GPRD: wal-g update to v1.1

Production Change

Change Summary

Update wal-g in production instances to v1.1.

Reference: https://gitlab.com/gitlab-com/gl-infra/infrastructure/-/issues/13945

Change Details

Services Impacted - ServicePostgres ServicePatroni
Change Technician - @rehab
Change Reviewer - @Finotto
Time tracking - 120 minutes
Downtime Component - none

Detailed steps for the change

Pre-Change Steps - steps to be completed before execution of the change

Estimated Time to Complete (mins) - 5 minutes

Set label changein-progress on this issue
Get necessary approval for https://gitlab.com/gitlab-com/gl-infra/chef-repo/-/merge_requests/603
Run knife ssh -C1 "roles:gprd-base-db-patroni OR roles:gprd-walg" "chef-client-is-enabled" and state output in the comments section.

Change Steps - steps to take to execute the change

Estimated Time to Complete (mins) - 20 minutes

Disable chef-client: knife ssh -C1 "roles:gprd-base-db-patroni OR roles:gprd-walg" "chef-client-disable".
Merge https://gitlab.com/gitlab-com/gl-infra/chef-repo/-/merge_requests/603
Run chef-client on 1 replica patroni instance and ensure it's successful.
Ensure /opt/wal-g/bin/wal-g --version binary is showing version as v1.1.
Follow all three verification sections under postgresql-backups-wale-walg.md.

Post-Change Steps - steps to take to verify the change

Estimated Time to Complete (mins) - indeterminate (as much as the backup process takes).

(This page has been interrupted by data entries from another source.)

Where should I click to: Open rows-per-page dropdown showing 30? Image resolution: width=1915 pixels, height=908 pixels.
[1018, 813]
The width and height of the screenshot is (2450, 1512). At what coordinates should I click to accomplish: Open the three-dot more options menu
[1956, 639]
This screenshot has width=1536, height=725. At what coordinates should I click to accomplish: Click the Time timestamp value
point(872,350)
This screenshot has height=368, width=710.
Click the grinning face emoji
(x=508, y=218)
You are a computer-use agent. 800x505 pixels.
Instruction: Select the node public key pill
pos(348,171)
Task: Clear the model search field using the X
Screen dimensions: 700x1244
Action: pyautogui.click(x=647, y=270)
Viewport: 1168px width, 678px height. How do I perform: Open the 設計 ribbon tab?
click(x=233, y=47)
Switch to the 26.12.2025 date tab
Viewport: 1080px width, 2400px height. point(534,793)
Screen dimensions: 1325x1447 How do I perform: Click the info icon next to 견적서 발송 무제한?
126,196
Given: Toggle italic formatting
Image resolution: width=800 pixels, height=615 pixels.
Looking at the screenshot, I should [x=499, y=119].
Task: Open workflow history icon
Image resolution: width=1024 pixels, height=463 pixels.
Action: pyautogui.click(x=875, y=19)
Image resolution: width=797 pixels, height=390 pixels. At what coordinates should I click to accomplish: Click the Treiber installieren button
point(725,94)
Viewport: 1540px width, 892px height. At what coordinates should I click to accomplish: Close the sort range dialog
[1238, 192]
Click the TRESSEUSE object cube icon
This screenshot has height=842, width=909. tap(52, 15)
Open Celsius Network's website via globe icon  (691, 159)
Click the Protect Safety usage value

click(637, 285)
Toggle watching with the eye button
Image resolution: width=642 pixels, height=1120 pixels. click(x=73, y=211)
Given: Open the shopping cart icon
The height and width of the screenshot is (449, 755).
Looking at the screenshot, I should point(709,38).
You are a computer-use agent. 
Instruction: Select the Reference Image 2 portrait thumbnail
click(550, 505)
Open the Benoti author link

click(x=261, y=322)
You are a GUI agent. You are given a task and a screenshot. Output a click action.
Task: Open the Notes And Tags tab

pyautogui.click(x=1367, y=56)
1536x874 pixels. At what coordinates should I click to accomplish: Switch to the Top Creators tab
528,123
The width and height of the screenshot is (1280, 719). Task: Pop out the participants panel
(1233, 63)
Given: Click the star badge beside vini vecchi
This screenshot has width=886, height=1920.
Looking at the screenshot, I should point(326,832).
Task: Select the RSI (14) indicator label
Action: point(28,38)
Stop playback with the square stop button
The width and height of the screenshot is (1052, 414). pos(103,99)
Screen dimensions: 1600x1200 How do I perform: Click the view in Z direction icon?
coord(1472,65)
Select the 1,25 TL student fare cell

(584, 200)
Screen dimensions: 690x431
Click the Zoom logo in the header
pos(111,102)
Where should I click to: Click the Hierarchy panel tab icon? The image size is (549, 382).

Check that WAL-G binary is working and shows the expected version.

cd /tmp
sudo -u gitlab-psql /usr/bin/envdir /etc/wal-g.d/env /opt/wal-g/bin/wal-g --version

Check the logs

sudo tail /var/log/wal-g/wal-g.log
# Check all or (the one) replica where this is happening
sudo tail /var/log/wal-g/wal-g_backup_push.log.1

Once a new full backup is created, check the list of full backups available:

sudo -u gitlab-psql /usr/bin/envdir /etc/wal-g.d/env /opt/wal-g/bin/wal-g backup-list

Enable chef-client: knife ssh -C1 "roles:gprd-base-db-patroni OR roles:gprd-walg" "chef-client-enable".
After 1-2 days, check that verification jobs ("gitlab-restore" project) are not failing: Runbook.

Rollback

Rollback steps - steps to be taken in the event of a need to rollback this change

Estimated Time to Complete (mins) - 30 minutes

Revert https://gitlab.com/gitlab-com/gl-infra/chef-repo/-/merge_requests/603
Ensure chef-client successfully ran on all affected instances.

Monitoring

Key metrics to observe

Metric: Chef Clients
- Location: https://dashboards.gitlab.net/d/000000231/chef-client?orgId=1&refresh=1m
- What changes to this metric should prompt a rollback: chef-clients are failing
Metric: PostgreSQL backup
- Location: https://dashboards.gitlab.net/d/000000172/postgresql-backups?orgId=1&refresh=5m&from=now-5m&to=now
- What changes to this metric should prompt a rollback: if wal-g metrics drop to zero.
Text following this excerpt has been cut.